* START Dataset extract *
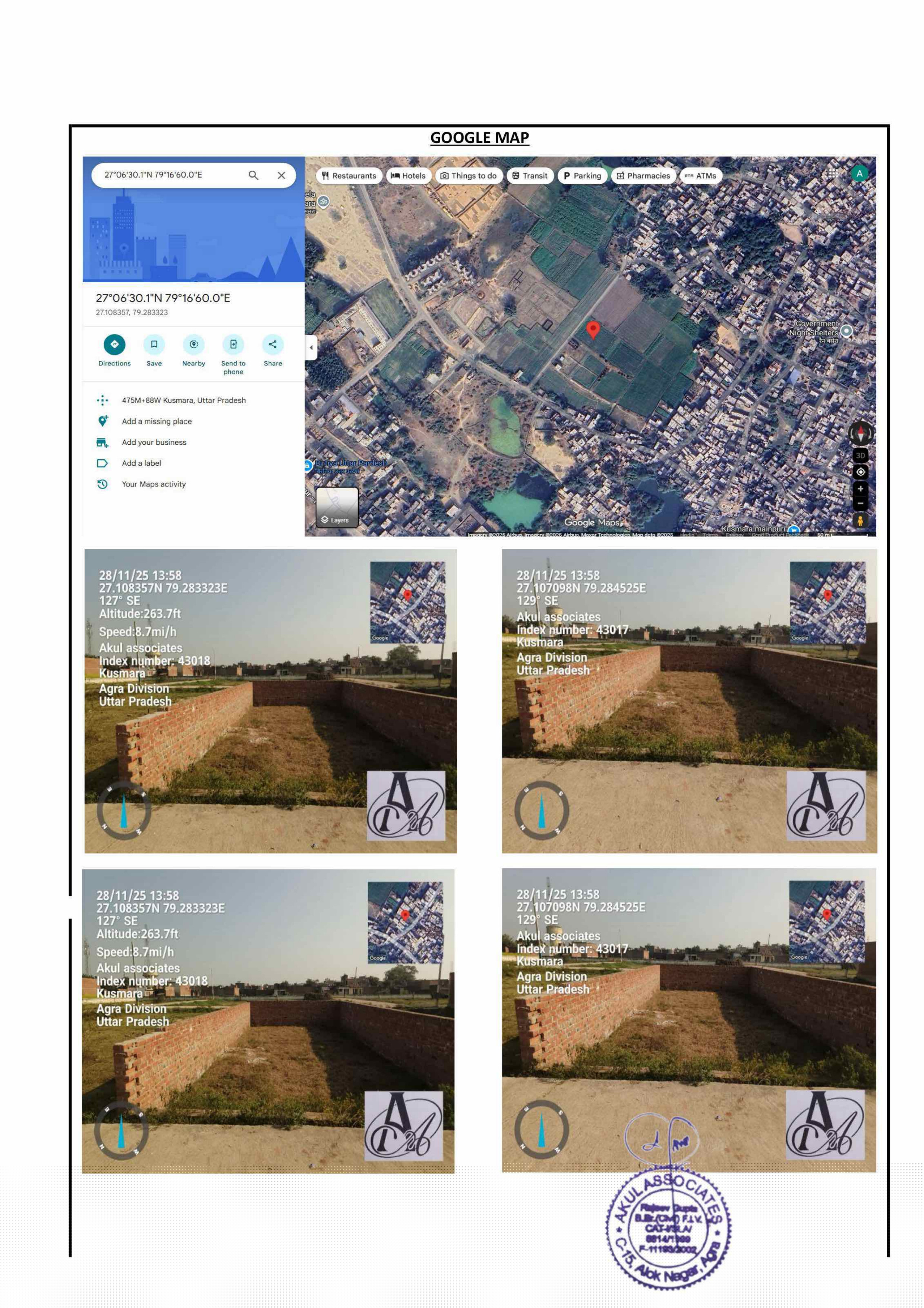Viewport: 924px width, 1308px height.
Task: Click the show-my-location target icon
Action: coord(860,472)
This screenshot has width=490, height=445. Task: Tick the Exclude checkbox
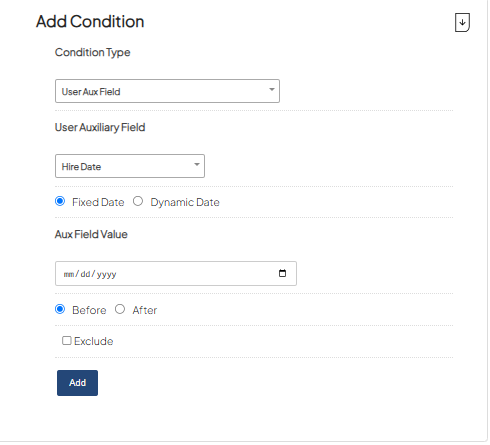point(67,341)
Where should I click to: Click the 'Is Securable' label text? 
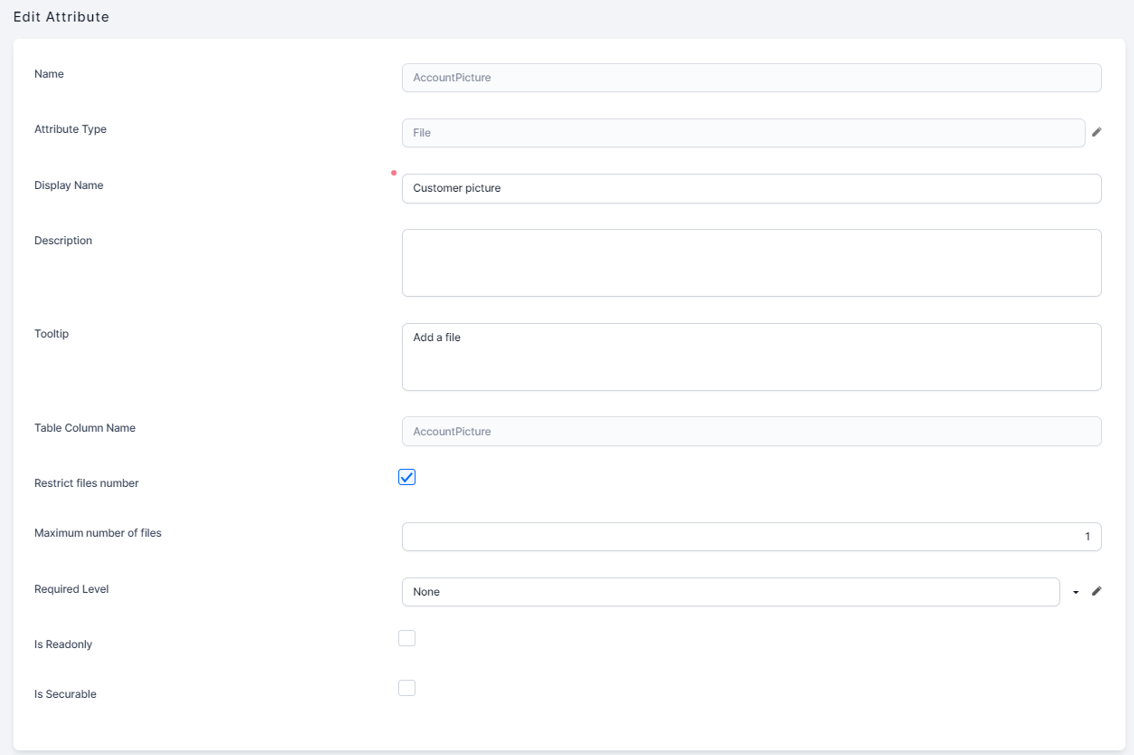click(x=65, y=694)
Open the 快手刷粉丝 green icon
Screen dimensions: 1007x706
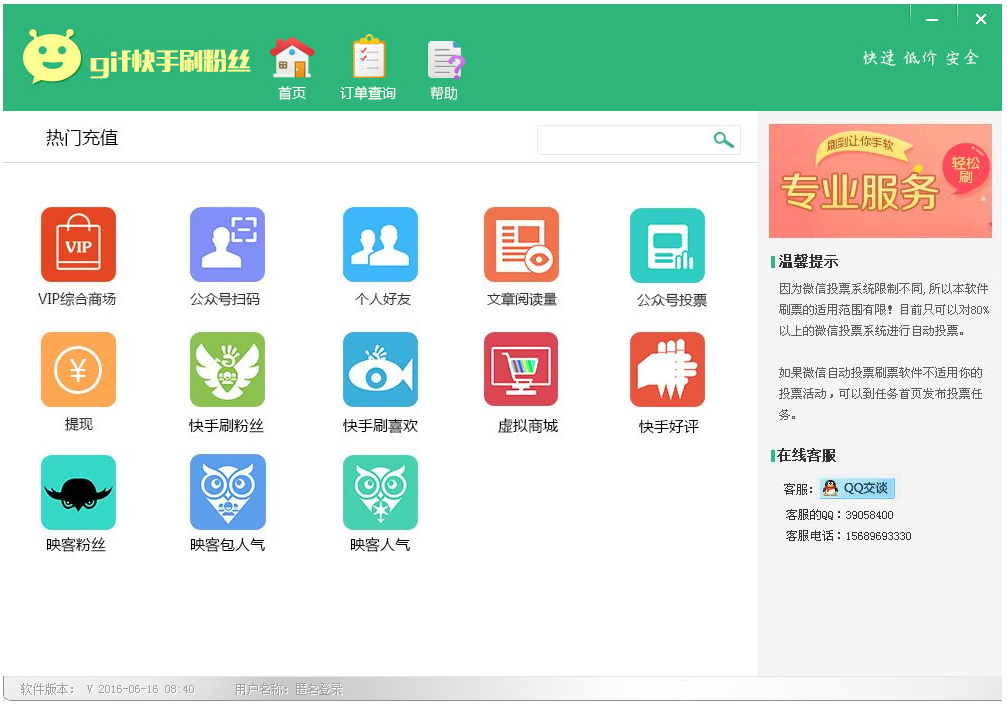227,370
* END Dataset extract *
**Exercise prompt:**
Rewrite the listing above, replacing "checkbox" with "check box" and changing nothing else. Leave out the pictures.

**The response:**
Viewport: 924px width, 1308px height.
Task: Click the show-my-location target icon
Action: coord(860,472)
This screenshot has width=490, height=445. Task: Tick the Exclude check box
point(67,341)
Where should I click to: Click the 'Is Securable' label text? 
click(x=65, y=694)
Open the 快手刷粉丝 green icon
Screen dimensions: 1007x706
227,370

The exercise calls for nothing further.